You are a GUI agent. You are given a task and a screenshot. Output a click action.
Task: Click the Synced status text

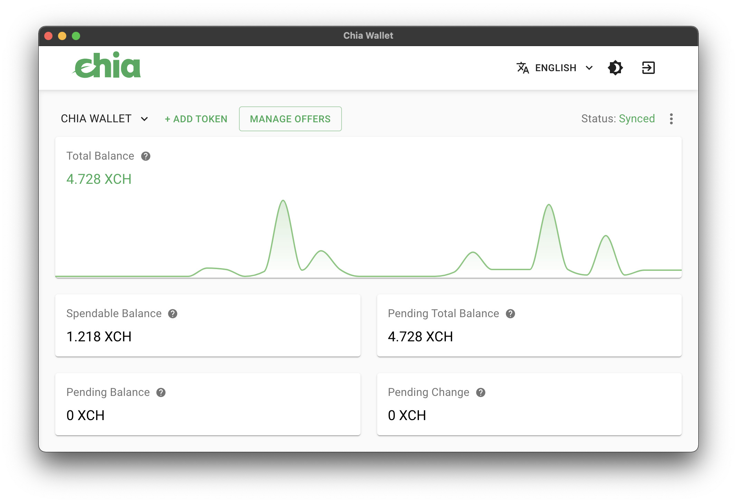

━━━━━━━━━━━━━━━━━━━━━━━━━━━━━━

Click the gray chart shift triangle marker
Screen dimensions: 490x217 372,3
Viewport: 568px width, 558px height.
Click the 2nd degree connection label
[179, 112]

━━━━━━━━━━━━━━━━━━━━━━━━━━━━━━

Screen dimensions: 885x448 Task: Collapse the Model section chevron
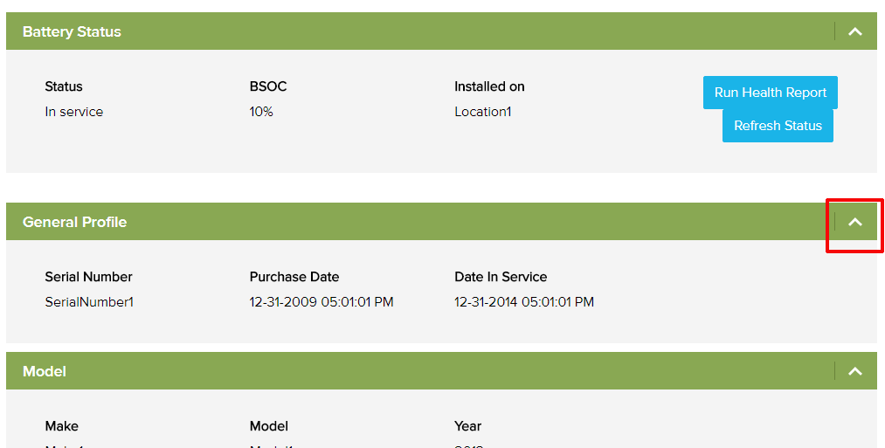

━━━━━━━━━━━━━━━━━━━━━━━━━━━━━━

## Aim of the exercise
Copy verbatim, from the listing above, each line from the one containing "You are a GUI" down to the one containing "Task: Click the Synced status text", inclusive.

## Task solution
You are a GUI agent. You are given a task and a screenshot. Output a click action.
Task: Click the Synced status text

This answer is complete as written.